Les taux les plus élevés ont été observés dans le Merseyside (281 admissions, 23,6 pour 100 000 habitants), Durham, Darlington et Tees (269 admissions, 22,8 pour 100 000), West Yorkshire (498 admissions, 21,7 pour 100 000) et les plus faibles dans Kent et Medway (92 admissions, 5,3 pour 100 000 habitants), Surrey et Sussex (186 admissions, 6,9 pour 100 000) et London (634 admissions, 7,6 pour 100 000).

Pourquoi les taux sont-ils si différents selon la zone et la privation?

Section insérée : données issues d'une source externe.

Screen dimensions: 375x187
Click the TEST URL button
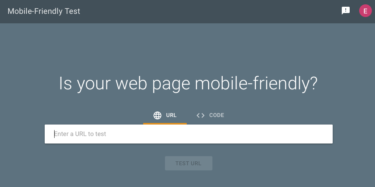tap(188, 163)
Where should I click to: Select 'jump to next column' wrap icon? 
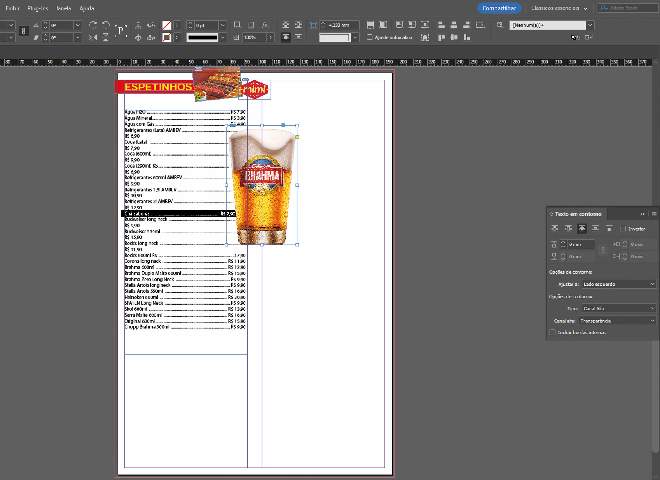pos(609,229)
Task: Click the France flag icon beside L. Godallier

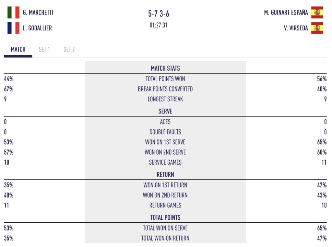Action: click(13, 28)
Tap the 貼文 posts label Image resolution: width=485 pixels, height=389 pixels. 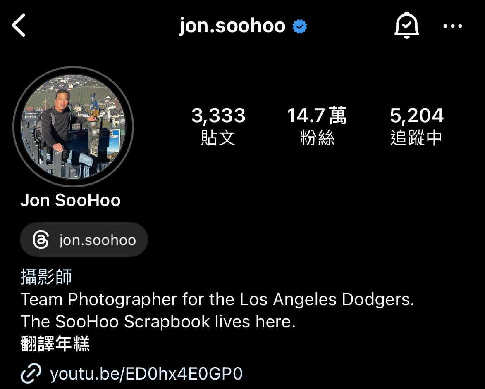pos(218,138)
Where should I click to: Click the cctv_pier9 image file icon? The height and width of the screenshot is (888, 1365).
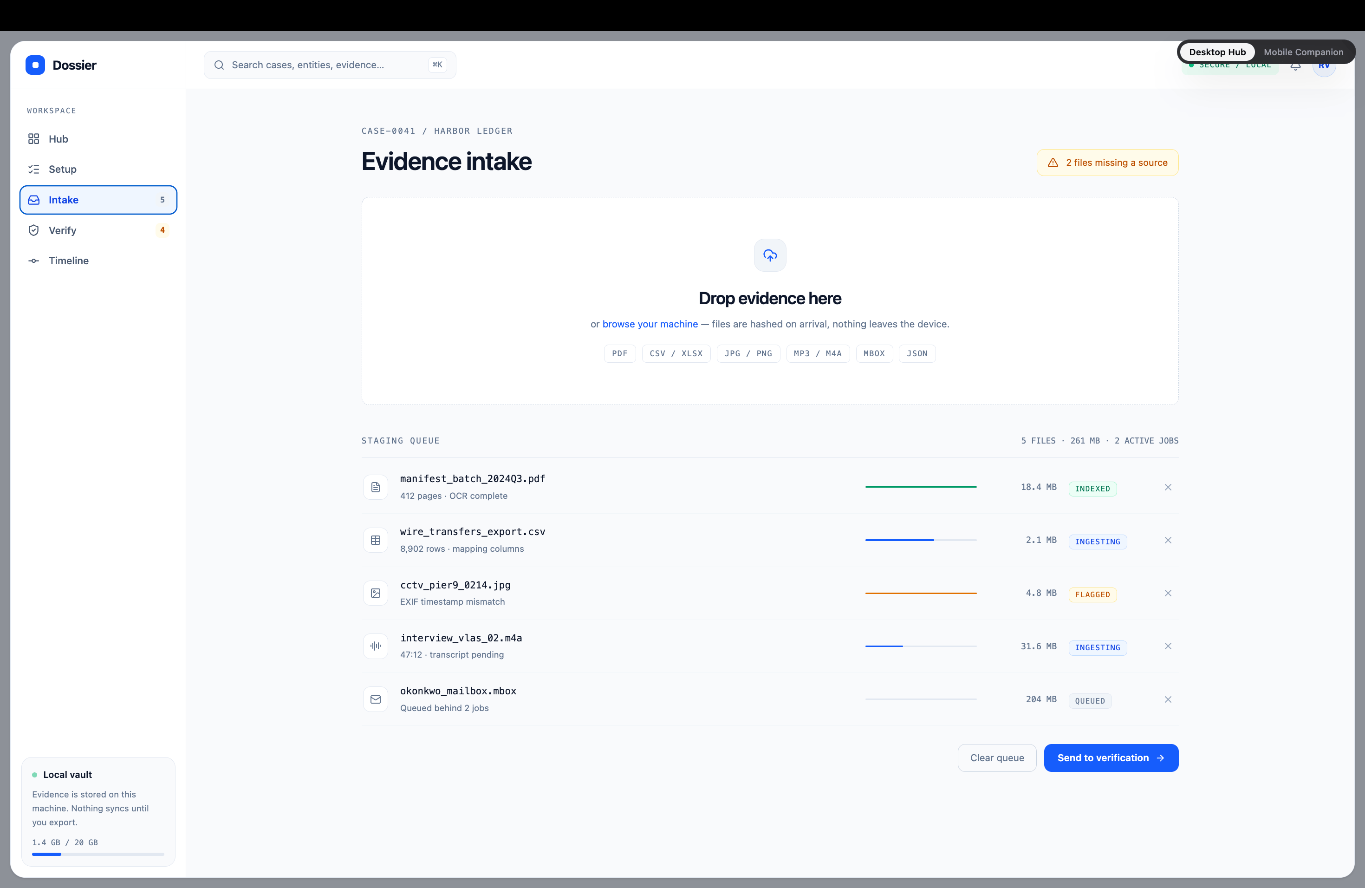376,593
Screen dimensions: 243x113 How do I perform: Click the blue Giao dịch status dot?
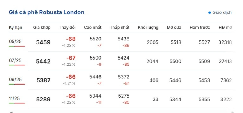click(210, 13)
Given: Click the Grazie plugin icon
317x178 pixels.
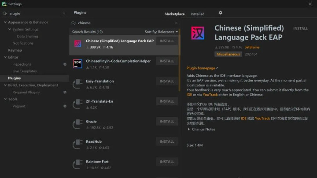Looking at the screenshot, I should pos(78,124).
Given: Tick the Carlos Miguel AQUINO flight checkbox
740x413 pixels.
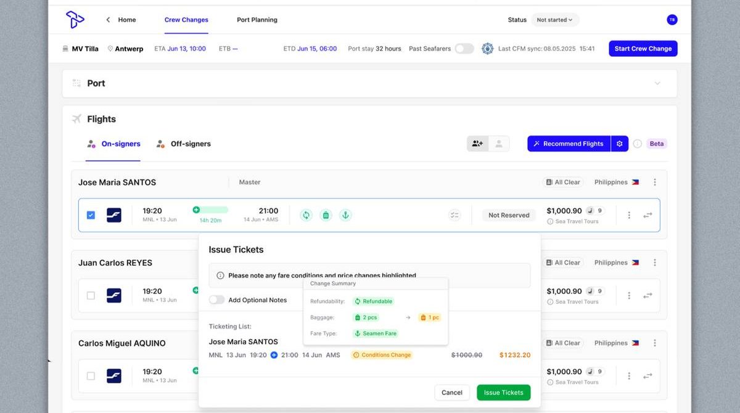Looking at the screenshot, I should pyautogui.click(x=91, y=376).
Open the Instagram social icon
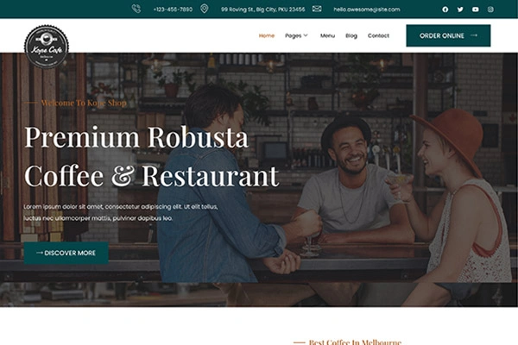The image size is (518, 345). (x=490, y=9)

Comme le signale le Centre d’information, certaines variations régionales des morsures pourraient être influencées par la variation régionale du nombre de ménages possédant un chien. Si plus de gens dans une certaine région possèdent un chien, il peut être logique de s’attendre à plus de piqûres dans ce domaine. Cependant, le lien avec les niveaux de privation peut être moins évident.

Pour certains, les chiffres de privation n’étaient pas surprenants. Le Dr Simon Harding, professeur de criminologie à l’Université de Middlesex et auteur de Unleashed: The Phenomena of Status Chiens and Weapons Dogs, a fourni une explication possible dans The Independent. Il a dit, « les zones défavorisées sont souvent plus peuplées avec des familles plus grandes, plus d’enfants, plus d’animaux de compagnie et plus de gens vivant à proximité les uns des autres et des chiens. Aussi les chiens ont tendance à être exercés en public, plutôt que dans les jardins ou les champs isolés. Dans le même temps, les gens dans les zones les plus pauvres utilisent des chiens pour se protéger, au lieu des alarmes ou de l’assurance habitation, et il existe une tendance sous-jacente à l’utilisation de races Pit Bull agressives.

Fait intéressant, une étude américaine de 2008, a également trouvé un lien similaire entre la privation et l’augmentation de l’admission pour les morsures de chien.

En plus des raisons possibles mentionnées ci-dessus, l’étude a discuté de la possibilité que les propriétaires de chiens les plus pauvres soient moins susceptibles d’avoir leur chien entraîné ou stérilisé. Cela pourrait entraîner un chien qui agit de manière plus imprévisible et plus agressive.

Que faire en cas de morsure de chien?

Les piqûres d’animaux et d’humains peuvent être infectées si elles ne sont pas évaluées et traitées rapidement car tous les mammifères ont des bactéries dans la bouche qui peuvent infecter les piqûres. Par conséquent, vous devriez toujours consulter un médecin sauf si la blessure est très mineure.

En savoir plus sur le traitement des morsures de chien.